**TASK REQUIREMENTS**
The listing below contains a span that opens with the line containing "You are a computer-use agent." and closes with the line containing "Instruction: Tap the B+ site badge icon". Return that span exactly.

**RECORD SET**
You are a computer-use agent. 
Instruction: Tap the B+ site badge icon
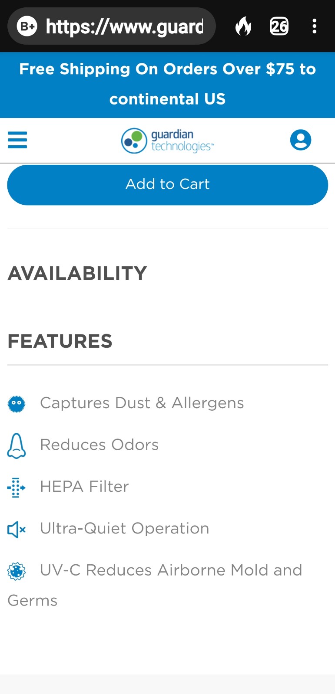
---
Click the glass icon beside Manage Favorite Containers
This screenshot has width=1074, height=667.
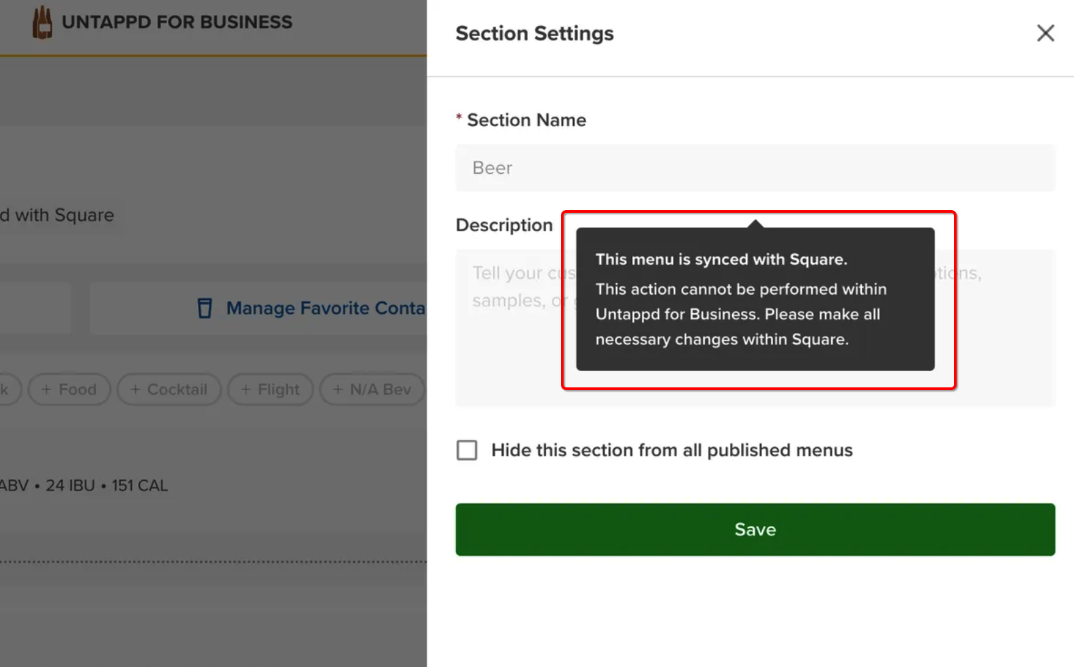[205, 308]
==
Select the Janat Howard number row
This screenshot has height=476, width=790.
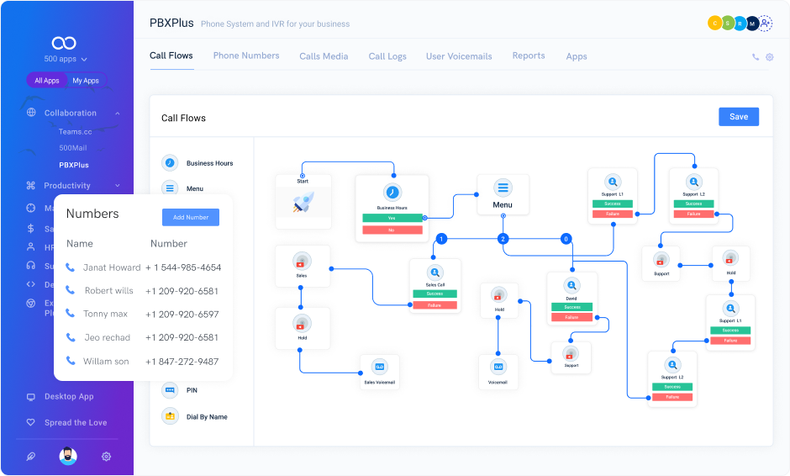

**RESULT BELOW**
You are a computer-use agent. 
Instruction: Tap the B+ site badge icon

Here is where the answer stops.